İslam İnkılabı Lideri, DAİŞ'in Irak ve Suriye'de işlediği cinayetler ve özellikle Afganistan'da öğrencilerin katliamından duyduğu üzüntüyü dile getirerek, şunları kaydetti: Hem Şia’da hem Ehli Sünnet’te her iki tarafta da Şiilik ile, Sünnilik ile bir alakası olmayan aşırılık yanlısı kimseler bulunuyor ve bu aşırılar mezheplerin aslını itham etmeye zemin oluşturmamalıdır ve bir mezhep adına diğer tarafın duygularını galayane getiren kimselere karşı ciddi bir önlem alınmalıdır. 

Filistin'de ve İslam dünyasının diğer bölgelerinde artan sıkıntıları, baskıları ve cinayetleri İslam ümmetindeki teşettütün ve dağınıklığın bir sonucu olduğunu diyen İnkılap Lideri, Müslümanların birçok ortak yönüne işaretle, “İran İslam Cumhuriyeti bugüne kadar İslam birliğinin pratikte gerçekleşmesi için elinden gelen herşeyi yaptı. Filistin'deki Sünni kardeşlere çok yönlü desteği bunun açık bir örneğidir ve bu destek bundan sonra da tüm gücüyle devam edecektir” dedi.

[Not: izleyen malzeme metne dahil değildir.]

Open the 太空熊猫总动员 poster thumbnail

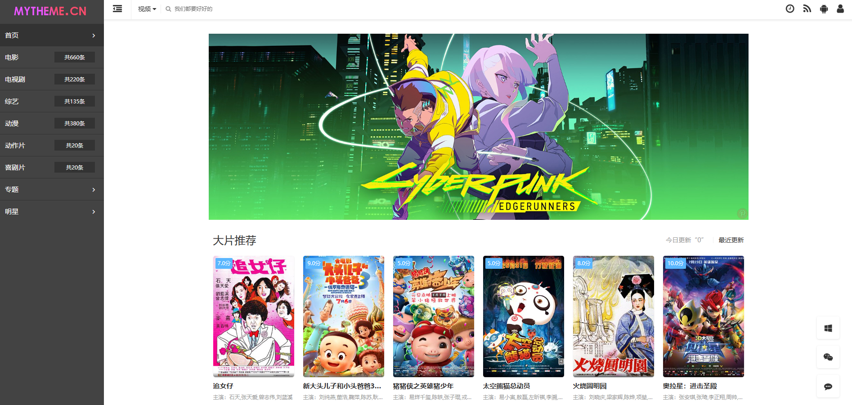524,316
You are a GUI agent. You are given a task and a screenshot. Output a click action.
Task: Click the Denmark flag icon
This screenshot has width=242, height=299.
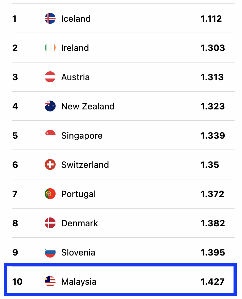tap(50, 223)
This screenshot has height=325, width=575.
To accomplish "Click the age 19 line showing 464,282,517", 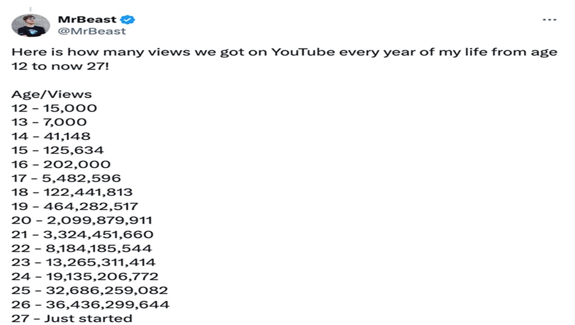I will pyautogui.click(x=74, y=206).
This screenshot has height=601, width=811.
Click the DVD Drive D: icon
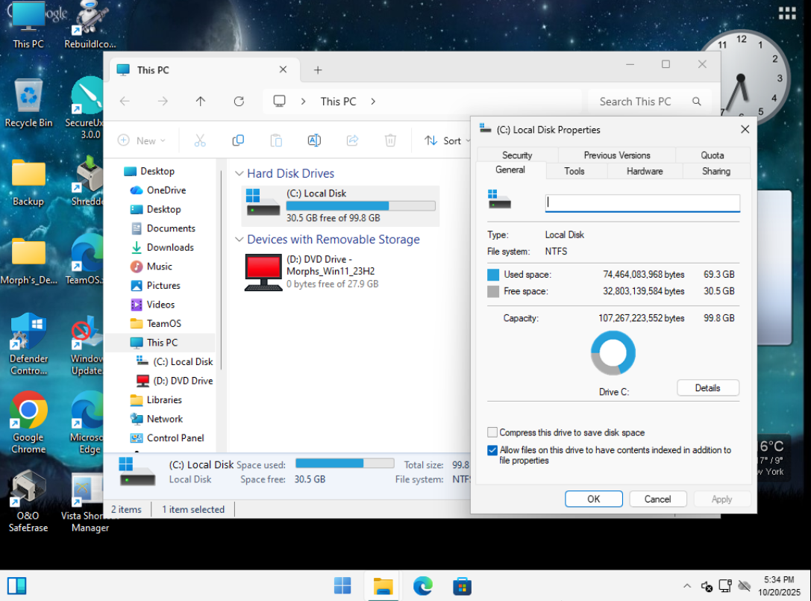263,273
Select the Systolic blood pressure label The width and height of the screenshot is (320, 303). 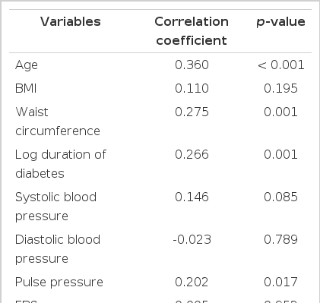(55, 207)
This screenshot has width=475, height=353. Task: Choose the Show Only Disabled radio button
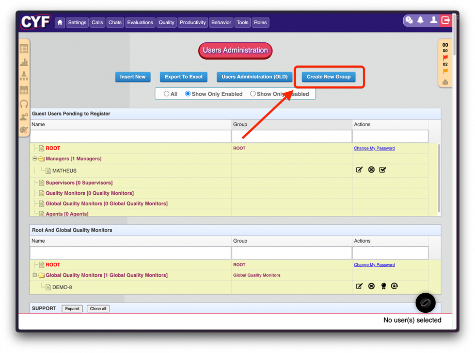(253, 94)
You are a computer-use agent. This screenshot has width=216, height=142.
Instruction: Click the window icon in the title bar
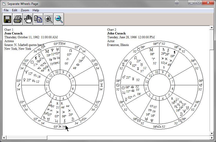(4, 4)
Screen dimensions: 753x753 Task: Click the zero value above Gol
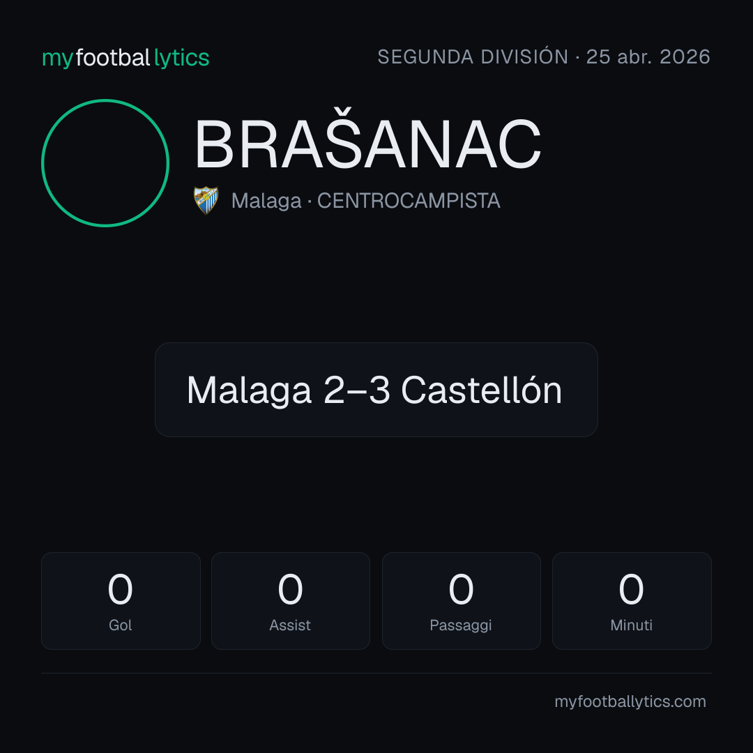coord(120,589)
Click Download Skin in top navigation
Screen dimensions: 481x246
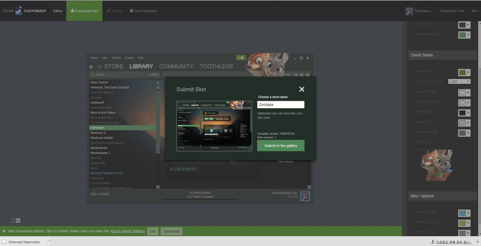tap(84, 11)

İslam İnkılabı Lideri, İslam dünyasında oluşan direniş cephesinin İslam Cumhuriyeti tarafından desteklendiğini vurgulayarak, “Allah'ın lütfuna ve inayetine inanıyoruz ve büyük İslam birliği hayalinin pratikte gerçekleşmesini umuyoruz” diye kaydetti.